De regel voor beleidsmakers is dit: de Federal Reserve zou de rente moeten verhogen wanneer de inflatie boven het streefcijfer ligt of wanneer de bbp-groei te hoog en boven het potentieel ligt. De Fed zou de rente moeten verlagen wanneer de inflatie onder het streefniveau ligt of wanneer de bbp-groei te traag en onder het potentiële niveau ligt. Wanneer de inflatie op schema is en het bbp groeit in potentie, zijn de koersen neutraal. Dit model heeft tot doel de economie op korte termijn te stabiliseren en de inflatie op de lange termijn te stabiliseren. Om de inflatie en prijsniveaus goed te meten, past u een voortschrijdend gemiddelde van de verschillende prijsniveaus toe om een trend te bepalen en fluctuaties af te vlakken. Voer dezelfde functies uit op een maandelijkse renteschaal. Volg de fed funds rate om trends te bepalen.
Hoewel de Taylor-regel economieën in goede economische tijden heeft gediend, kan deze ook dienen als graadmeter voor slechte economische tijden. Stel dat een centrale bank de rentetarieven te lang te laag hield. Dit recept veroorzaakt bezittingen van activa, dus de rente moet uiteindelijk worden verhoogd om de inflatie en de outputniveaus in evenwicht te brengen. Een bijkomend probleem van zeepbellen is dat de geldvoorraadniveaus veel hoger stijgen dan nodig is om een economie te compenseren die lijdt onder inflatie en outputonevenwichtigheden. Velen dachten dat de centrale bank de schuld was - tenminste gedeeltelijk - voor de huisvestingscrisis in 2007-2008.De redenering is dat de rente in de jaren na de dot-com-bubble te laag was gehouden en leidde tot de crash van de huizenmarkt in 2008 (zie grafiek). Als de centrale bank gedurende deze tijd de Taylor-regel had gevolgd - wat aangaf dat de rente veel hoger zou zijn - dan was de zeepbel misschien kleiner geweest, omdat minder mensen zouden worden gestimuleerd om huizen te kopen. John Taylor heeft zelf betoogd dat de crisis aanzienlijk kleiner zou zijn als de centrale bank het op regels gebaseerde monetaire beleid zou hebben gevolgd. (Zie ook: De Taylor-regel kan Fed op Autopilot plaatsen)

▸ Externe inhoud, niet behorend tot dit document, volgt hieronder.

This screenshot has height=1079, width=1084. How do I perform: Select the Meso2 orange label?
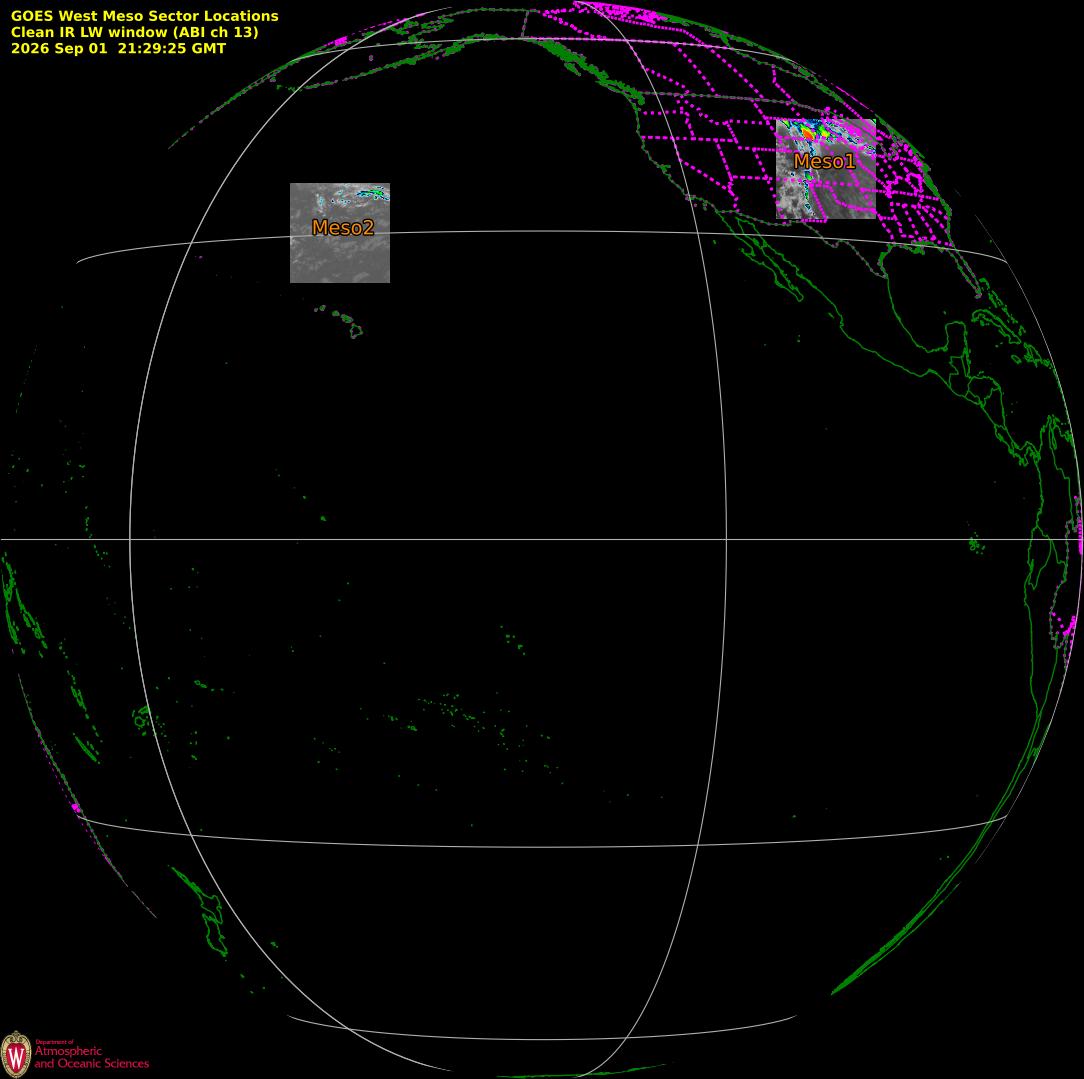343,227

Bron: The Brookings Institution
The Bottom Line
De Taylor-regel heeft veel centrale banken over de hele wereld in goede aarde gehouden sinds haar oprichting in 1993. Het heeft niet alleen gediend als een graadmeter voor de rente, inflatie en output, maar ook als een leidraad voor het meten van de juiste niveaus van de geldhoeveelheid, aangezien de geldvoorraadniveaus en inflatie samenkomen om een perfecte economie te vormen. Het stelt ons in staat om geld versus prijzen te begrijpen om een juiste balans te bepalen, omdat de inflatie de koopkracht van de dollar kan uithollen als deze niet correct wordt genivelleerd. (Raadpleeg onze Basisonderdeel over economische basiskennis voor meer informatie.)
Werken over onconventioneel monetair beleid
Onconventioneel monetair beleid, zoals kwantitatieve versoepeling, kan worden gebruikt om de economische groei een vliegende start te geven en de vraag te stimuleren.

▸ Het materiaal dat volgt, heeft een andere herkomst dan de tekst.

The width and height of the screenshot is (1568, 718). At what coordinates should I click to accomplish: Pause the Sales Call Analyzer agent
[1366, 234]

Invloed van monetair beleid op inkomensongelijkheid
De ongelijkheid in het inkomen groeit. Heeft het monetaire beleid een kritieke invloed op de groeiende kloof?
Hoe lang moet een expansief economisch beleid worden geïmplementeerd?
Het vinden van de optimale periode om een expansief economisch beleid te beëindigen is een dringende kwestie; de sleutel wordt gevonden met bezettingsgraad.